[[ DATASET open ]]

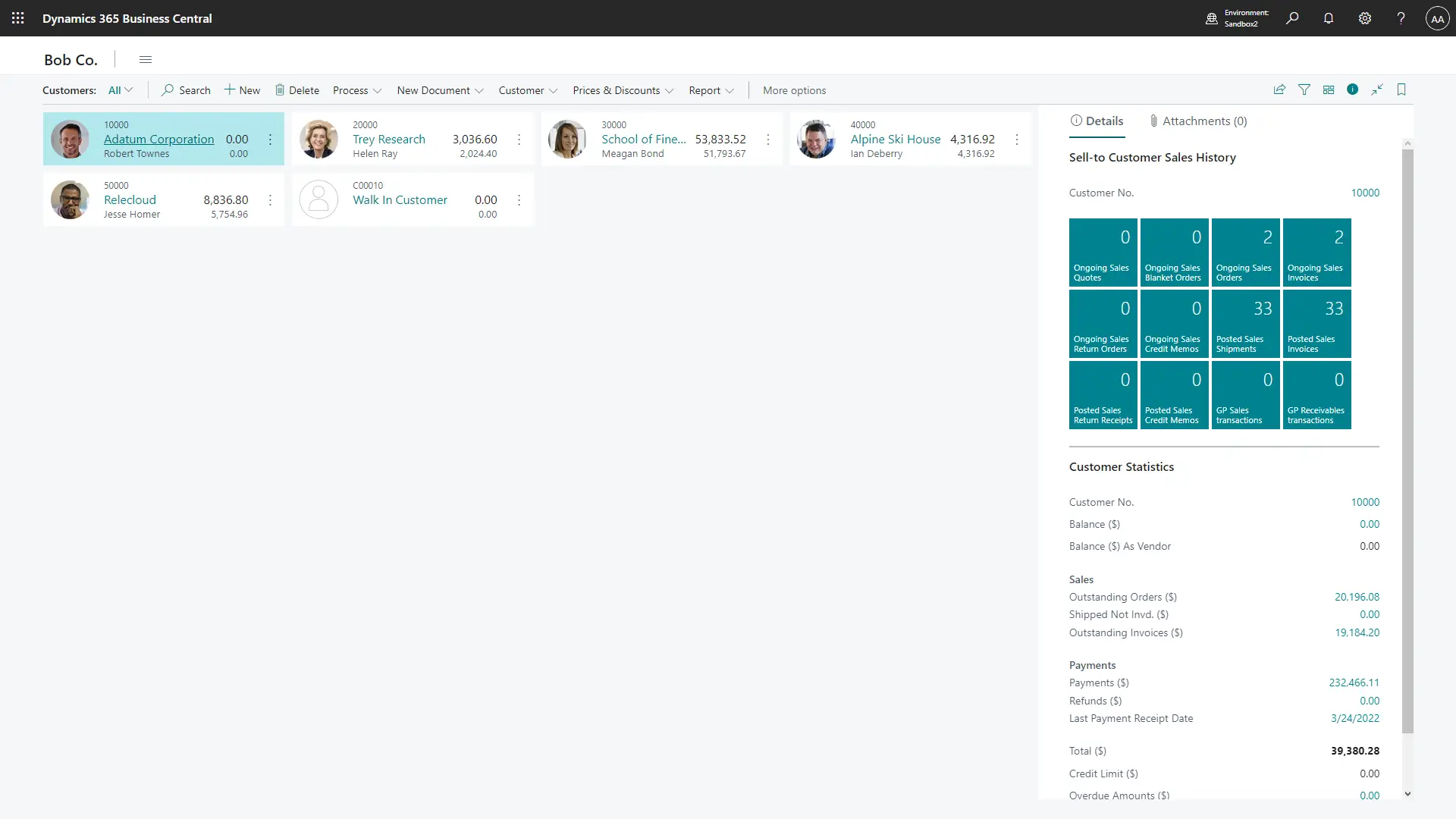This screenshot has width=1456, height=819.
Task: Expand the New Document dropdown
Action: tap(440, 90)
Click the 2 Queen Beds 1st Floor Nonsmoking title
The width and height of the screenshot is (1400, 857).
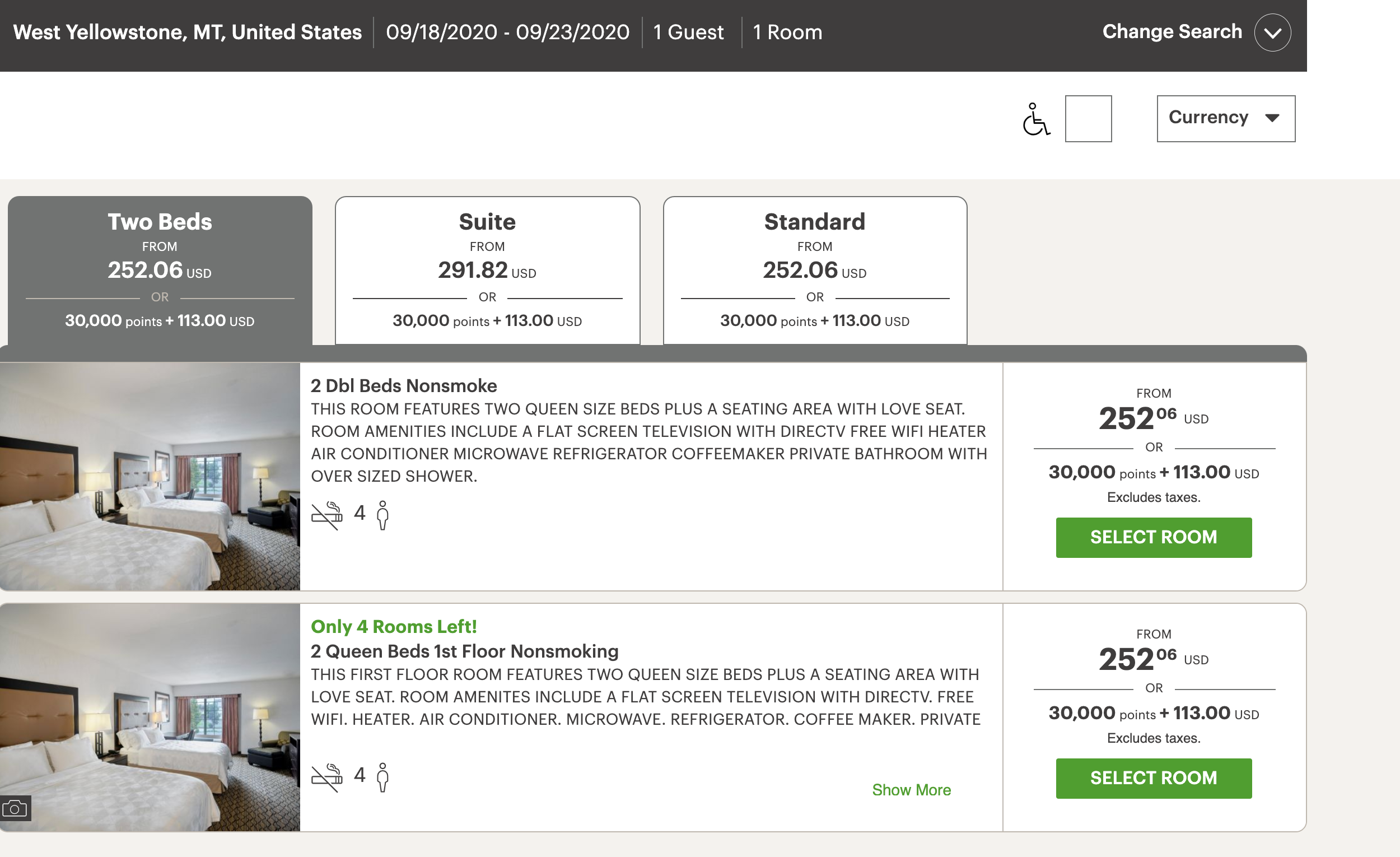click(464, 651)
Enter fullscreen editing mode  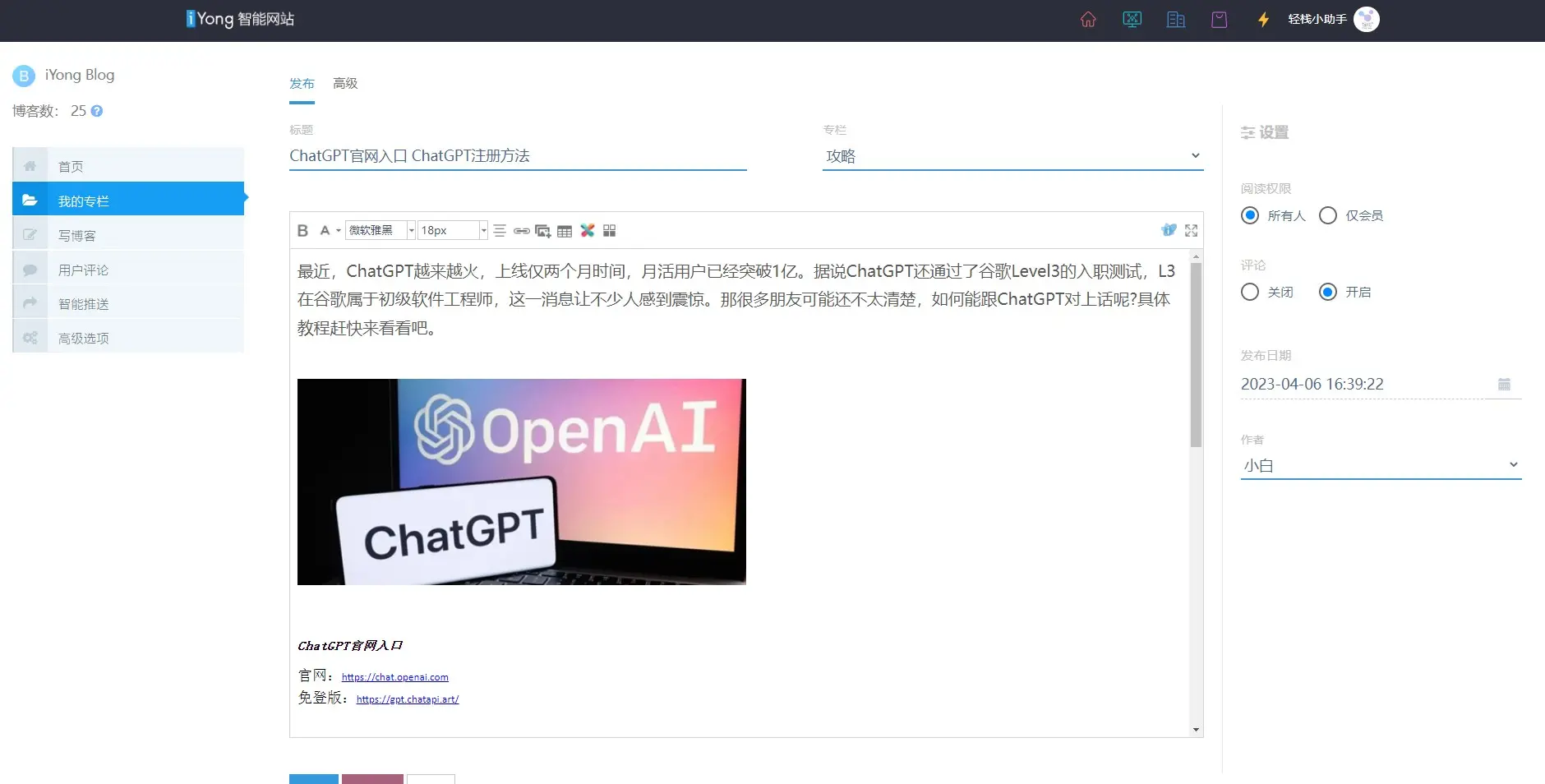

[[ DATASET closed ]]

__ACTION ITEM__: Transcribe exactly the lines running from the line with "Click the 2" to the last line of the entries. Pictures stay out of the copy.

__RESULT__:
Click the 2 Queen Beds 1st Floor Nonsmoking title
The width and height of the screenshot is (1400, 857).
click(464, 651)
Enter fullscreen editing mode  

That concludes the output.